RAPE?  Following an incident in the Jefferson Heights section of Catskill on February 24, sheriff’s deputies arrested Louis Sanchez, 40, of Saugerties on charges of rape and of endangering the welfare of a child.  The latter charge derives from suspicion that Sanchez committed the rape in front of the victim’s two-year-old.

FUEL GOUGE?   The price of regular gasoline in GreeneLand has soared past the $3.60-per-gallon mark.  At Citgo today, $3.66; Getty, $3.68; Stewart Shops in Athens, $3.65. By way of contrast, the nation-wide average was $3.45.  And in other Greene Counties (including Dodge’s Chicken Store in Paragould, Arkansas), lowest local prices for regular fuel ranged from $3.24 up to $3.47.

ASSAULT? Martin Morales, 21, of Cairo has been charged with attempting to murder his former girlfriend.   According to police reports, as covered in local news media, Morales traveled to Winooski, Vermont, donned a black ski mask, broke into an apartment there, and beat and stabbed Mary Rowlands.  She survived and told police that he might have fled to hangouts in Hudson.  After a search of designated places there, he was found and clapped in Columbia County jail.

LAUNCH.  Our community, volunteer-run radio station is now on the air.  The official launch of WGXC (signifying Greene and Columbia counties) last Saturday (2/26) at Catskill’s Community Center, drew an immense crowd of well-wishers.  Scores of people packed the broadcasting room, providing a live audience for home-grown musicians and composers, program hosts, announcers, notables.  Upstairs, multitudes of children and adults partook of the day’s live entertainment and home-made refreshments.  The opening festivities, in short, surpassed all expectations.  What went out on the air, however, was a different matter.  The station’s signal did not go out loud and clear. Listeners were assailed by squawks and squeals and mumbles.  Only half of the station’s  authorized, needed broadcast power was operational.   Since then, the signal has been much improved.  It is at FM90.7.

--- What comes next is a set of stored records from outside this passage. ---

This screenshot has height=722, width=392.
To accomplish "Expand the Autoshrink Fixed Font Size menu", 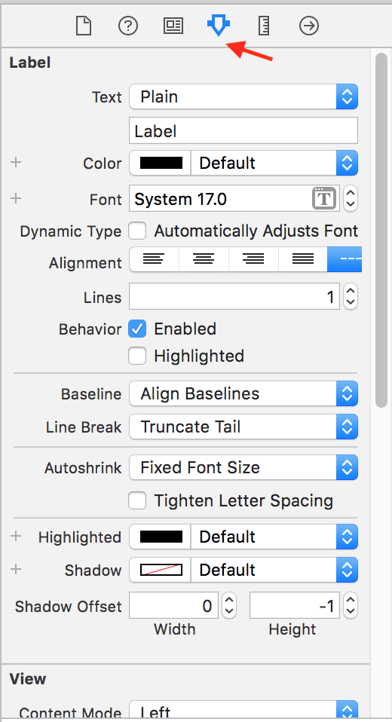I will tap(243, 467).
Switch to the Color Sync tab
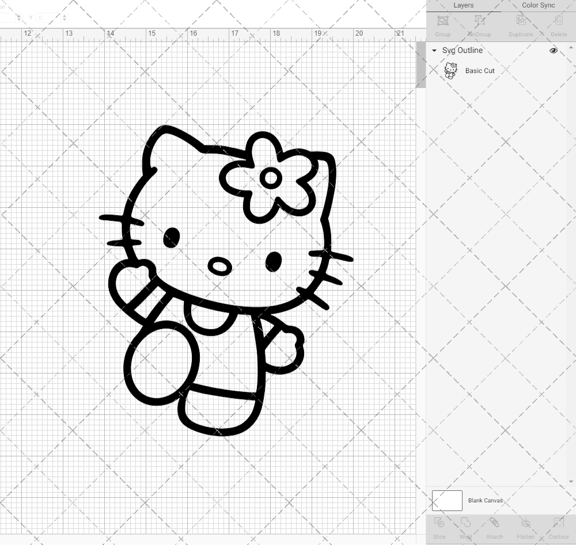Image resolution: width=576 pixels, height=545 pixels. pos(537,5)
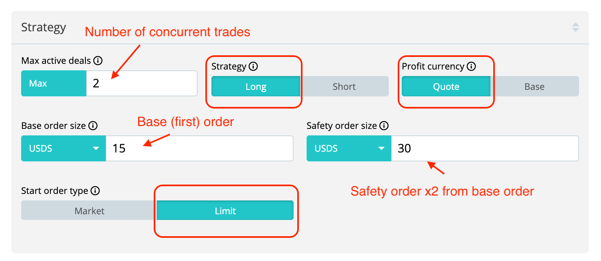This screenshot has width=601, height=261.
Task: Click Start order type info icon
Action: pos(95,191)
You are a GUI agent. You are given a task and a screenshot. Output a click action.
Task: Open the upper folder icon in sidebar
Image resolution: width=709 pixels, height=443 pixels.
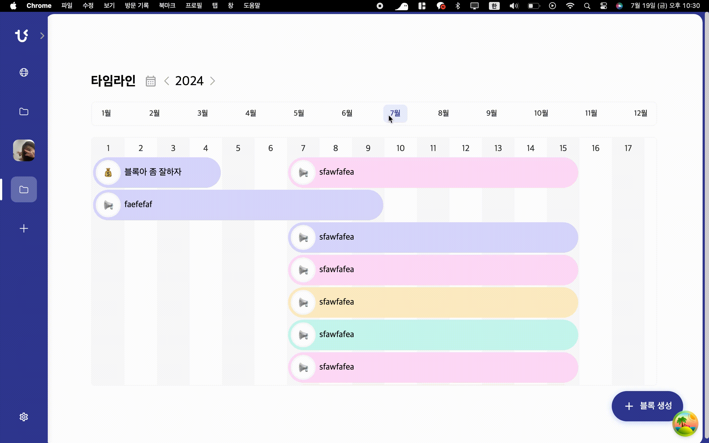point(24,112)
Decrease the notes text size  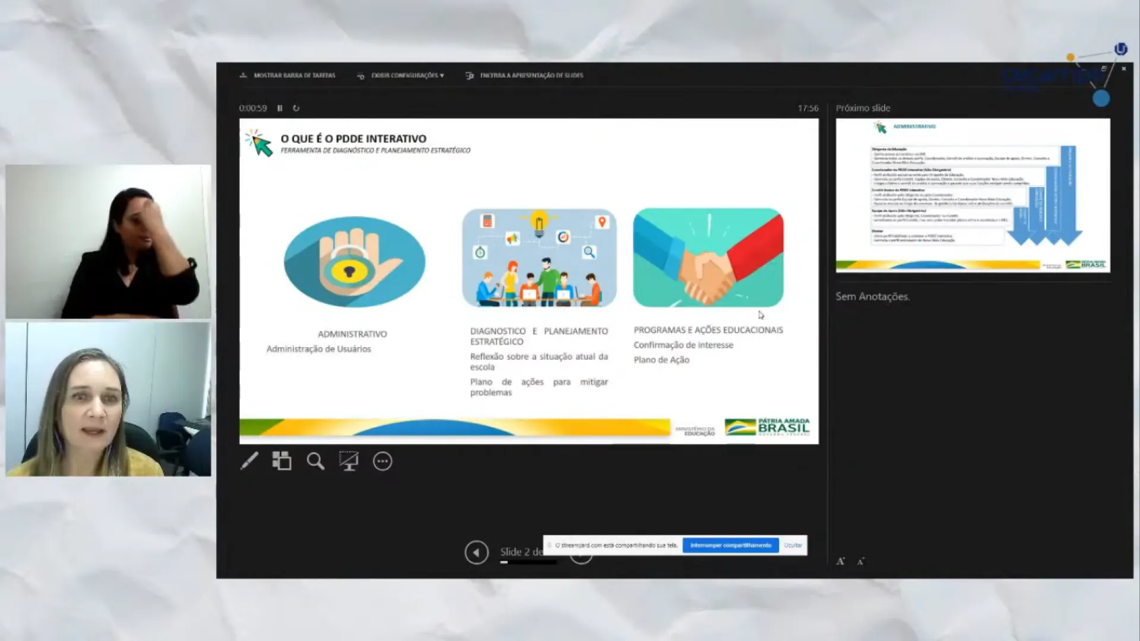pos(861,561)
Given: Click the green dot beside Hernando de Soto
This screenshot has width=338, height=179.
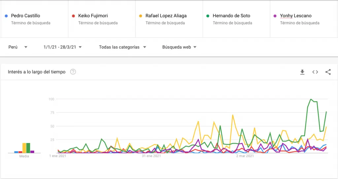Looking at the screenshot, I should tap(208, 16).
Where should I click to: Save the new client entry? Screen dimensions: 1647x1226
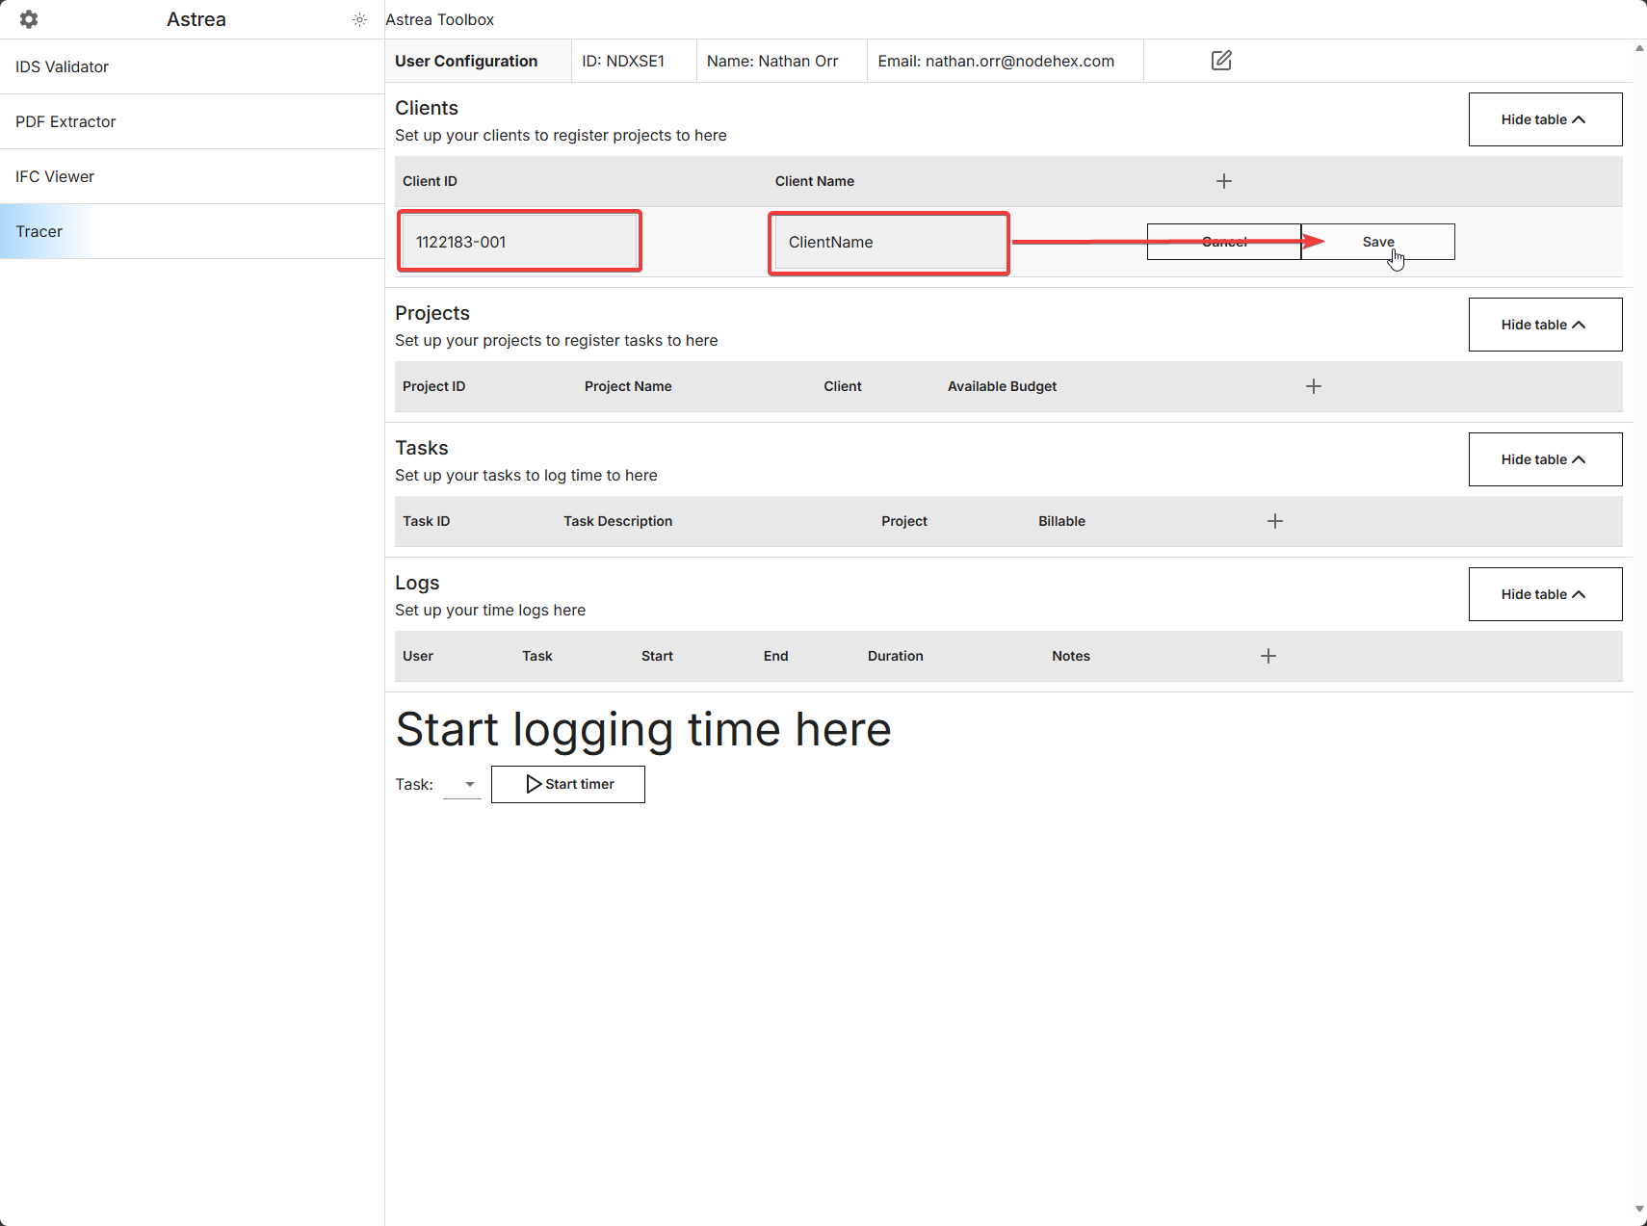(x=1377, y=242)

HIRING.  The Thomas Cole National Historic Site in Catskill, vaunted birthplace of distinctively American art, is advertising a job opening for a part-time curator.  The appointee would help with the museum’s collection of art and artifacts, with its exhibitions, and with its Fellows program.  She or he would be hired for just 12 hours per week, at a wage that is not specified but would be decidedly modest. 
      So: more than 30 people have applied for the job.  Among the applicants, higher education far past the bachelor level is normal.  Masters and even Doctoral degrees abound, as do publications in professional journals. Every applicant points to at least five years of relevant experience.
     That tells us something about the state of the economy, and about the scramble for survival in the world of art, AND about the prestige that has been earned in the last few years by the Cole House operation

DEAD END.  The Greene County (NY!) government’s web site offers links not only to various departments but also to “News and Press Releases.”  But that link brings up  “Page not found.”